(Work item): Where does the word "status" show up in the records? Copy every line that has it.

(Dataset excerpts):
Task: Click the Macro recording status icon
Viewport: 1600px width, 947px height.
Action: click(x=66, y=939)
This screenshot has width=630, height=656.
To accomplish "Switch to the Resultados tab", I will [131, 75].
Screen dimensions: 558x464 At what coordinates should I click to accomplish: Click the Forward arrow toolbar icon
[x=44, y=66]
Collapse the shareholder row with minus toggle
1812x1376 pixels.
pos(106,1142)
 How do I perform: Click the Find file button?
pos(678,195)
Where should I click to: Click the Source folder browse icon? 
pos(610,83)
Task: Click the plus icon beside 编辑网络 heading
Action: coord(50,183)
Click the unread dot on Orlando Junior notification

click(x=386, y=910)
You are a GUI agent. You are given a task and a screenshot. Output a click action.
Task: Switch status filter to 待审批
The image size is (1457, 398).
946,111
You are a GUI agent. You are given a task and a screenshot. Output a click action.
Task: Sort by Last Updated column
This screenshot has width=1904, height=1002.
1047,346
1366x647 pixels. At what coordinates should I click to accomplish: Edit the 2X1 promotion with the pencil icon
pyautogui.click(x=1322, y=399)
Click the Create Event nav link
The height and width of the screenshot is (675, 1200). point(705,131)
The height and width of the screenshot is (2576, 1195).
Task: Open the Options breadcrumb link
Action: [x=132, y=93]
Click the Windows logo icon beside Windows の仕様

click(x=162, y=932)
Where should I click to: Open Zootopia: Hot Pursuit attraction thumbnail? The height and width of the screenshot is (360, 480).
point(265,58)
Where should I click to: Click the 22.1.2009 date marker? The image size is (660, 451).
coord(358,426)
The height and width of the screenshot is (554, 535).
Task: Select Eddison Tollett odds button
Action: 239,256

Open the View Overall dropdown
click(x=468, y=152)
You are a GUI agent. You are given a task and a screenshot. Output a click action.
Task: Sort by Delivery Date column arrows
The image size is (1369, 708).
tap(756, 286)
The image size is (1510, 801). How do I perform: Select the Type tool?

(Output of the task):
Task: Click the Macro recording status icon
Task: Switch status filter to 待审批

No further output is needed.